[Records from a pointing dataset]
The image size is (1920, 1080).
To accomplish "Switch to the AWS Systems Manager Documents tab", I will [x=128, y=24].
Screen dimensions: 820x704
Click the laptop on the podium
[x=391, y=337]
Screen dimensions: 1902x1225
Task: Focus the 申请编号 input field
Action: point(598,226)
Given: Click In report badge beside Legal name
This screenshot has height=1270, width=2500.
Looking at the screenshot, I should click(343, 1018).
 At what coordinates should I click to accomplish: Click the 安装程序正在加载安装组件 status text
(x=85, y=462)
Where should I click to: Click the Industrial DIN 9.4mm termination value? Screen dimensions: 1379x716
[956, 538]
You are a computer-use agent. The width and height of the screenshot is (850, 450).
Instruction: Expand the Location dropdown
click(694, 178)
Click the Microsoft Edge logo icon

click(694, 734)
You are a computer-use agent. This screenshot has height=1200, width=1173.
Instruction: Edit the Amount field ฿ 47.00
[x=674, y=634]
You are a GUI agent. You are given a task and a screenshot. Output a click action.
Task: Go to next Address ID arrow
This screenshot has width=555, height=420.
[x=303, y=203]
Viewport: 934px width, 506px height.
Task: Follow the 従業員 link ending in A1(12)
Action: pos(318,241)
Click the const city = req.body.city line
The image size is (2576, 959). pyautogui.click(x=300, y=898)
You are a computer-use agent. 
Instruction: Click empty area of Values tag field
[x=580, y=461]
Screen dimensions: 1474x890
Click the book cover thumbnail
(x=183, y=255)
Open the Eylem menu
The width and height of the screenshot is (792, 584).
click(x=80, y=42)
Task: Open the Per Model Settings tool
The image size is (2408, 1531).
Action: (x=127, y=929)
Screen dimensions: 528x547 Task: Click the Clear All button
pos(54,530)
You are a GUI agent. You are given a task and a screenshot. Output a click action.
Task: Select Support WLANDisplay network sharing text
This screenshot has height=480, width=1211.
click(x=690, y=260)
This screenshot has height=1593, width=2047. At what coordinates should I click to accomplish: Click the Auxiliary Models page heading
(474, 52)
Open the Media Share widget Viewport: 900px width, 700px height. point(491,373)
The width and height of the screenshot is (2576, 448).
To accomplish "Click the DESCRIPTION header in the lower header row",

REQUIRED TASK:
Lay out all of the records above as a numbered list, one line per item, omitting any blank lines.

WRITTEN RESPONSE:
1. The image size is (1920, 1080).
2. To accomplish "Switch to the AWS Systems Manager Documents tab", I will [x=128, y=24].
3. Screen dimensions: 820x704
4. Click the laptop on the podium
5. [x=391, y=337]
6. Screen dimensions: 1902x1225
7. Task: Focus the 申请编号 input field
8. Action: point(598,226)
9. Given: Click In report badge beside Legal name
10. This screenshot has height=1270, width=2500.
11. Looking at the screenshot, I should click(343, 1018).
12.  At what coordinates should I click to accomplish: Click the 安装程序正在加载安装组件 status text
13. (x=85, y=462)
14. Where should I click to: Click the Industrial DIN 9.4mm termination value? Screen dimensions: 1379x716
15. [956, 538]
16. You are a computer-use agent. The width and height of the screenshot is (850, 450).
17. Instruction: Expand the Location dropdown
18. click(694, 178)
19. Click the Microsoft Edge logo icon
20. click(694, 734)
21. You are a computer-use agent. This screenshot has height=1200, width=1173.
22. Instruction: Edit the Amount field ฿ 47.00
23. [x=674, y=634]
24. You are a GUI agent. You are given a task and a screenshot. Output a click action.
25. Task: Go to next Address ID arrow
26. This screenshot has width=555, height=420.
27. [x=303, y=203]
28. Viewport: 934px width, 506px height.
29. Task: Follow the 従業員 link ending in A1(12)
30. Action: pos(318,241)
31. Click the const city = req.body.city line
32. The image size is (2576, 959). pyautogui.click(x=300, y=898)
33. You are a computer-use agent. 
34. Instruction: Click empty area of Values tag field
35. [x=580, y=461]
36. Screen dimensions: 1474x890
37. Click the book cover thumbnail
38. (x=183, y=255)
39. Open the Eylem menu
40. The width and height of the screenshot is (792, 584).
41. click(x=80, y=42)
42. Task: Open the Per Model Settings tool
43. The image size is (2408, 1531).
44. Action: (x=127, y=929)
45. Screen dimensions: 528x547 Task: Click the Clear All button
46. pos(54,530)
47. You are a GUI agent. You are given a task and a screenshot. Output a click action.
48. Task: Select Support WLANDisplay network sharing text
49. This screenshot has height=480, width=1211.
50. click(x=690, y=260)
51. This screenshot has height=1593, width=2047. At what coordinates should I click to accomplish: Click the Auxiliary Models page heading
52. (474, 52)
53. Open the Media Share widget Viewport: 900px width, 700px height. point(491,373)
54. The width and height of the screenshot is (2576, 448).
55. To accomplish "Click the DESCRIPTION header in the lower header row",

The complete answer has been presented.